My dad, like many dads—at least in the kind of suburbia I grew up in outside Sacramento, which is to say the transiently comfortable, wistfully aspirational milieu that rings most American cities—spent a good deal of his time pontificating about the great ideas he’d had and failed to capitalize on. A programmer, he’d conceived of a novelty product called Computer Bug Spray long before wiseguys got rich selling Y2K Bug Spray ahead of the impending apocalypse. Or at least Dad believed they got rich. Them. Shoulda’ been him! (It even got rubbed in his face by the paper and his local news.) He also had an idea for a low-profile electric plug. I can still remember him miming how you’d use it: “You plug the thing in,” he’d say, jabbing his hand like it held a rapier, “Then you twist it flat.” He’d swivel his wrist with a flourish, and somehow the invisible plug would be flush with the wall. I could never make sense of it. (Supremely confident but unclear communication was another hallmark of neighborhood dads where I grew up, as was a constant, low-grade indignation at being misunderstood.)

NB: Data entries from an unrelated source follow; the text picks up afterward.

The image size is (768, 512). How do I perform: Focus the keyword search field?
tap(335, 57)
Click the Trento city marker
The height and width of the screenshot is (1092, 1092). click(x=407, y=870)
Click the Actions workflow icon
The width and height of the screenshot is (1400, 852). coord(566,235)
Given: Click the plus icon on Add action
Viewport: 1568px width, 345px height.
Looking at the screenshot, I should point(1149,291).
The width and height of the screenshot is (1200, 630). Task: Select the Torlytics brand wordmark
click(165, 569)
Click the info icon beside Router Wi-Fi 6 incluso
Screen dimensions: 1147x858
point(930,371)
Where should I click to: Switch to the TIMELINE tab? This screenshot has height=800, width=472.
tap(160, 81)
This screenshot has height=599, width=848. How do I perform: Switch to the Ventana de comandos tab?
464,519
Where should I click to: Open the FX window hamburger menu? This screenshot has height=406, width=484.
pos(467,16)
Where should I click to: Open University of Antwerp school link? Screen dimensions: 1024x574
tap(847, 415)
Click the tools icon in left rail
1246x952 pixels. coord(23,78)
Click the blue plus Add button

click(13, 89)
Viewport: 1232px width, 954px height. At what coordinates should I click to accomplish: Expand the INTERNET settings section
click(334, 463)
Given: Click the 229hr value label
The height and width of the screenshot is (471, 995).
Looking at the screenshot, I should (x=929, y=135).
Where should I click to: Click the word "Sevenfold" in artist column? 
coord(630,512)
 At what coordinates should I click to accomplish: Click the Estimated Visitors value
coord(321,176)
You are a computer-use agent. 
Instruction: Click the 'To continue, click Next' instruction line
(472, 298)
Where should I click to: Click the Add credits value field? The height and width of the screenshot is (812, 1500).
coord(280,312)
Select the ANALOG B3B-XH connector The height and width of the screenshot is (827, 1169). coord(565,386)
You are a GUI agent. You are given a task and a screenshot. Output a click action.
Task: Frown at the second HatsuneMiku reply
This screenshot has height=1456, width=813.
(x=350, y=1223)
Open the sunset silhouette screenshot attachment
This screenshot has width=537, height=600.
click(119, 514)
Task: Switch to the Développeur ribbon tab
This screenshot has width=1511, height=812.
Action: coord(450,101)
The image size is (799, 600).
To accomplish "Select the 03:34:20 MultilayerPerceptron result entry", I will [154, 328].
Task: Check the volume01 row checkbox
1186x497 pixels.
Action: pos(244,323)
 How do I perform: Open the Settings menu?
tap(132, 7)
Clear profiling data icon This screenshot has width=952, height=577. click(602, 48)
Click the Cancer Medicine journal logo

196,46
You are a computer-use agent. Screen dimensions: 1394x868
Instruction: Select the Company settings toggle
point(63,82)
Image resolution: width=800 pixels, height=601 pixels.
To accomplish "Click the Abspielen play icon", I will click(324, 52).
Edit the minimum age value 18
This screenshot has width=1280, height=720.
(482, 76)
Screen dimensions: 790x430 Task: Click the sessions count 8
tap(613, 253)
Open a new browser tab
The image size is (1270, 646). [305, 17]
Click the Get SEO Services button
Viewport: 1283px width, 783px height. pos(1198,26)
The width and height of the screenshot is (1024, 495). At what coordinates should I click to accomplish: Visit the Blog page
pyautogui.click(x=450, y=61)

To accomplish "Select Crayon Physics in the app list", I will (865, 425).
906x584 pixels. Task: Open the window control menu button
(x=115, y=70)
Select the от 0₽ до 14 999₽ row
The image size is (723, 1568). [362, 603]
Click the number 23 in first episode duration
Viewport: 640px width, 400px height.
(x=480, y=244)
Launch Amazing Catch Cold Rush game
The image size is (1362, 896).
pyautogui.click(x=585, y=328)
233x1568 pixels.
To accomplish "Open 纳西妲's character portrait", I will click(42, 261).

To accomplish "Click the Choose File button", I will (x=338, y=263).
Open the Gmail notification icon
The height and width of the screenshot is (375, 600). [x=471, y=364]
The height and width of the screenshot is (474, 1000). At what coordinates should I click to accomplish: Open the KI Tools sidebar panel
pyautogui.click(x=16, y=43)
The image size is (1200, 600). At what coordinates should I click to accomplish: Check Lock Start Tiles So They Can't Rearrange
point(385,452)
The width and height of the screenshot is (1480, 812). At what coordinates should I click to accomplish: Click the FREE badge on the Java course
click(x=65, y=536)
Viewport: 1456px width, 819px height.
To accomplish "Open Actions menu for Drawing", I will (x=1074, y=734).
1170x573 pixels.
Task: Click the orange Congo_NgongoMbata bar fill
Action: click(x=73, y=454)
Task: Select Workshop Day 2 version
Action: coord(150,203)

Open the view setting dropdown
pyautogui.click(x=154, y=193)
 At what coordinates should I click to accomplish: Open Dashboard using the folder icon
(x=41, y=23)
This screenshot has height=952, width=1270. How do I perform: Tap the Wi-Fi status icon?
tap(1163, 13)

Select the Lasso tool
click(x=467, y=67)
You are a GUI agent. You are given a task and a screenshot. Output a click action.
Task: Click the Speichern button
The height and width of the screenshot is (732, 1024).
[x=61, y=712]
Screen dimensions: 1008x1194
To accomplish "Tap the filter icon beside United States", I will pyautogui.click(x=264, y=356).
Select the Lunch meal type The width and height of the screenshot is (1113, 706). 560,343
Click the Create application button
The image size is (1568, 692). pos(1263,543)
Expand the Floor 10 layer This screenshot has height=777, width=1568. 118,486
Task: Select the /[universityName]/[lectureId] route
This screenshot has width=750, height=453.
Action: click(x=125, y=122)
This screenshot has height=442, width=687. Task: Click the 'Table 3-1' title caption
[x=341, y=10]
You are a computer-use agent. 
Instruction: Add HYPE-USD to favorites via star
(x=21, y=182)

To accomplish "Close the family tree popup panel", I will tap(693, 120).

Dad’s plug idea never made him rich, and it never made me rich either, unlike the scion of the family that invented packaged lettuce who was college roommates with one of my old football teammates. But Dad’s idea did make me attentive to plugs, odd as that sounds: not just how obtrusive they are, but when they feel chintzy, when they're just plain ugly, and, most importantly, how difficult they can be to pull loose. Surely it’s a failure of design that the second thing every child is taught about electricity, after "don’t put your finger in the socket," is "don’t pull the plug out by the cord"—and yet everyone does it. So when PM did our recent waffle maker test, I noticed that Breville’s waffle maker had a distinctive plug: Just behind the prongs, the plug widens out and there’s big hole in the middle. Slip your finger through the loop and it’s easy to yank the thing free from pretty much any angle. I’d never seen another plug like it.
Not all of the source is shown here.